* Written exercise *
Copy verbatim the lines of the entries that begin with the line containing "Task: Open the ファイル menu tab" and end with the line containing "click(244, 58)", both included.

(Records)
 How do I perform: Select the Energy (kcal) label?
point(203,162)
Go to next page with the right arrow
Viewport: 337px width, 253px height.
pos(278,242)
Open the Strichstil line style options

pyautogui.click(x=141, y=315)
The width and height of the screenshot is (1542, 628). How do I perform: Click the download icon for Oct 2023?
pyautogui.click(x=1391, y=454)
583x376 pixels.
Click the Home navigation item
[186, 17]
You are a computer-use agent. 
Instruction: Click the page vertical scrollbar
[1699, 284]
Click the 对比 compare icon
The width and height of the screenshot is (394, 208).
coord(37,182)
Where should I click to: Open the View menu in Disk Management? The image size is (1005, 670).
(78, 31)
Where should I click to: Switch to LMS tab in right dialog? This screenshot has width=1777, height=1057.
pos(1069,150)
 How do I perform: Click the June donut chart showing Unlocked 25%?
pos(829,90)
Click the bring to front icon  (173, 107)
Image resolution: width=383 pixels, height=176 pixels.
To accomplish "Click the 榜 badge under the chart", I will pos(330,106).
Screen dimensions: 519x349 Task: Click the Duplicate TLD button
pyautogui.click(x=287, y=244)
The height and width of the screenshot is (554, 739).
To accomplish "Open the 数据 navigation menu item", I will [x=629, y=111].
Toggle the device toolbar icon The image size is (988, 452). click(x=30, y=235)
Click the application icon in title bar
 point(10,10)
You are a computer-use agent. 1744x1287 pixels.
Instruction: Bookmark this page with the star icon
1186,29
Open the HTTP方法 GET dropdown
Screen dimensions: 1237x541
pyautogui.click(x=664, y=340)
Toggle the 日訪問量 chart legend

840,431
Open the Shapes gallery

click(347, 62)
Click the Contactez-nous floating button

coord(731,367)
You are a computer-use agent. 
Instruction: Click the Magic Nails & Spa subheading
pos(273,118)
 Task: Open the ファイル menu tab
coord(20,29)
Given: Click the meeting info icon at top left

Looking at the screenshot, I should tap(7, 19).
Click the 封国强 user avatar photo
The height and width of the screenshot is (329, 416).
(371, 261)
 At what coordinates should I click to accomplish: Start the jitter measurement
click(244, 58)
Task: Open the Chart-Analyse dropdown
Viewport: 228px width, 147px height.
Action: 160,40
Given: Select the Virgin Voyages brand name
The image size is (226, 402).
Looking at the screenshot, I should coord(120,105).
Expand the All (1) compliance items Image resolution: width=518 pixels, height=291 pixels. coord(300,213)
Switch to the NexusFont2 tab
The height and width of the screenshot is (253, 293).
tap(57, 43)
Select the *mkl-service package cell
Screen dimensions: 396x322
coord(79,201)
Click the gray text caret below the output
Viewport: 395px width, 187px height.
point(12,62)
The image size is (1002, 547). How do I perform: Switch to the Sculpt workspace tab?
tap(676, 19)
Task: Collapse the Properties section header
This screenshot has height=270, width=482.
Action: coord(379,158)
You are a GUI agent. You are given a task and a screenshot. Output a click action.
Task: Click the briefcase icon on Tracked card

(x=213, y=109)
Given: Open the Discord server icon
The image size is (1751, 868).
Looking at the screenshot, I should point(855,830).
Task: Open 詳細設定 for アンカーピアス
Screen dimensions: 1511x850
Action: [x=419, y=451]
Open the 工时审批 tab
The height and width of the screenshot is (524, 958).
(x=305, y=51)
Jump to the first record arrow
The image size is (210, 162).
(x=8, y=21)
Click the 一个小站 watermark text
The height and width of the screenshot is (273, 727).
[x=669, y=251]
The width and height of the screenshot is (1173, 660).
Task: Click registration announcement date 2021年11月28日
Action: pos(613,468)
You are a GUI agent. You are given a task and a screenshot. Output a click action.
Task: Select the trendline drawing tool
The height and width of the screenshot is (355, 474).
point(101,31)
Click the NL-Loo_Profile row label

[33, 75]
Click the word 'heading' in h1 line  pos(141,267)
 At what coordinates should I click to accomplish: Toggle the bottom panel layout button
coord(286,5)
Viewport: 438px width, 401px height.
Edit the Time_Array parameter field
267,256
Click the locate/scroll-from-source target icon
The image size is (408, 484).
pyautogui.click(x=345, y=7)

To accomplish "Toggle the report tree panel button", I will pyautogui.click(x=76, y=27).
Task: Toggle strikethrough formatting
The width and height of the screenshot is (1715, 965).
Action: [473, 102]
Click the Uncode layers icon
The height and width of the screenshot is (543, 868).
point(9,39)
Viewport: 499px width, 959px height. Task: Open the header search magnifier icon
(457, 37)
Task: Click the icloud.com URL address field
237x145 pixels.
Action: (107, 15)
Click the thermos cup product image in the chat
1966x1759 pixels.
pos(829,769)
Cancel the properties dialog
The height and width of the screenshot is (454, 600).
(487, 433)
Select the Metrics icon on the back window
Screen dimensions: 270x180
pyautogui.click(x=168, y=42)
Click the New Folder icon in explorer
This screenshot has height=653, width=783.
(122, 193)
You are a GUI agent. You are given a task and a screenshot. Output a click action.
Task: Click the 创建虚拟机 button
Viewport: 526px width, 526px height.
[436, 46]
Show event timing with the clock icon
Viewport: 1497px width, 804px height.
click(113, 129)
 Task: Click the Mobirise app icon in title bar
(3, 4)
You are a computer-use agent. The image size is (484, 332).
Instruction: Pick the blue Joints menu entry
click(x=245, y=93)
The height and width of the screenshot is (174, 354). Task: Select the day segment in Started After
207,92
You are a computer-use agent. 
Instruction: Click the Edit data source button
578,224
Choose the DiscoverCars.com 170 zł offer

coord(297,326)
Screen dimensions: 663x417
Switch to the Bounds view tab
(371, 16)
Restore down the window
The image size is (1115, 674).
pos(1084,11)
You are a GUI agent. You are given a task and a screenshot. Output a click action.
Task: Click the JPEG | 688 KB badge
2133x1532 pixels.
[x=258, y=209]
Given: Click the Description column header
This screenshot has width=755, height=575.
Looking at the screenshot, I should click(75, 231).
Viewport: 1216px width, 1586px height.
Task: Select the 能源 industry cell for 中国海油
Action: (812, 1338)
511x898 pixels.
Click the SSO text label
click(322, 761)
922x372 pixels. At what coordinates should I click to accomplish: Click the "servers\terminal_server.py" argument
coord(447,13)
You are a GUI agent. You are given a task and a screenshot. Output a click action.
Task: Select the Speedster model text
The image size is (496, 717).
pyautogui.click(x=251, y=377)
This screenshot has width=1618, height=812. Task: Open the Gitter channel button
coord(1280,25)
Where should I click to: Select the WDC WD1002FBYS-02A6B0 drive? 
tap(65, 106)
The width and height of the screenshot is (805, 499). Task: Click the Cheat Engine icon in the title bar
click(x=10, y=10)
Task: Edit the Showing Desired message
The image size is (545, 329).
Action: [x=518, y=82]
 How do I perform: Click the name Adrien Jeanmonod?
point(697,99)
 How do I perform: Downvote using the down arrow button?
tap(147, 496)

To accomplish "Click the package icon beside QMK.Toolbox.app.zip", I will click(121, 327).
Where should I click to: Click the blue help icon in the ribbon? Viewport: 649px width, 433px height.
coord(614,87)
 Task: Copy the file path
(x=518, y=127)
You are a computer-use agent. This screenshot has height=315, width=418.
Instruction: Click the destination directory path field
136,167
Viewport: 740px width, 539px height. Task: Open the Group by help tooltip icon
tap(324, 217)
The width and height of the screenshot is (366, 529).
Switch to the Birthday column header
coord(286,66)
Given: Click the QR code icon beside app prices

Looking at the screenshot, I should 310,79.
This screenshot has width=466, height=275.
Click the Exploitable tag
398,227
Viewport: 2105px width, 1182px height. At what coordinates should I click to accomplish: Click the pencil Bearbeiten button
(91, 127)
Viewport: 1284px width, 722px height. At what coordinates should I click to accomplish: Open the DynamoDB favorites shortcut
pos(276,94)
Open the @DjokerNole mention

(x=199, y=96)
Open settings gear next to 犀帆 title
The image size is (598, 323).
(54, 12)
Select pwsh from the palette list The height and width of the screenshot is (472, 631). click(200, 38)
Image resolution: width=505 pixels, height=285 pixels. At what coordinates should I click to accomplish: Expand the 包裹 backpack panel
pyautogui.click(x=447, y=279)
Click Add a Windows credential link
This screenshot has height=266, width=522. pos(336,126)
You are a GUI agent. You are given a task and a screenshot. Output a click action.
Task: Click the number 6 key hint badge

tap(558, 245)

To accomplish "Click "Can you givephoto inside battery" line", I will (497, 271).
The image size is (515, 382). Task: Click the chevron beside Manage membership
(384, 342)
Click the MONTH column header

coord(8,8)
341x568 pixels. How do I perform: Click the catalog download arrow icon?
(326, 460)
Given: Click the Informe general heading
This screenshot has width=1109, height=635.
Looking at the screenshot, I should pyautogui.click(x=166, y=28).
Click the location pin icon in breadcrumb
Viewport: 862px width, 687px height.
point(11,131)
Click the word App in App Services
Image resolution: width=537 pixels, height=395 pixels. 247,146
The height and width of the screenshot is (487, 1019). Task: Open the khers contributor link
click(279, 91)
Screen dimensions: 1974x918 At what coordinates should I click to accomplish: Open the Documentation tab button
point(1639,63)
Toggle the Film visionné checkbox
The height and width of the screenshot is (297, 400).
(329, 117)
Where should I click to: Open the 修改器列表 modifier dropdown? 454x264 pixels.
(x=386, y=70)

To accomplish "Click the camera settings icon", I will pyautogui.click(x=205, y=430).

* Solution for this exercise *
 Task: Open the ファイル menu tab
coord(20,29)
Given: Click the meeting info icon at top left

Looking at the screenshot, I should tap(7, 19).
Click the 封国强 user avatar photo
The height and width of the screenshot is (329, 416).
(371, 261)
 At what coordinates should I click to accomplish: Start the jitter measurement
click(244, 58)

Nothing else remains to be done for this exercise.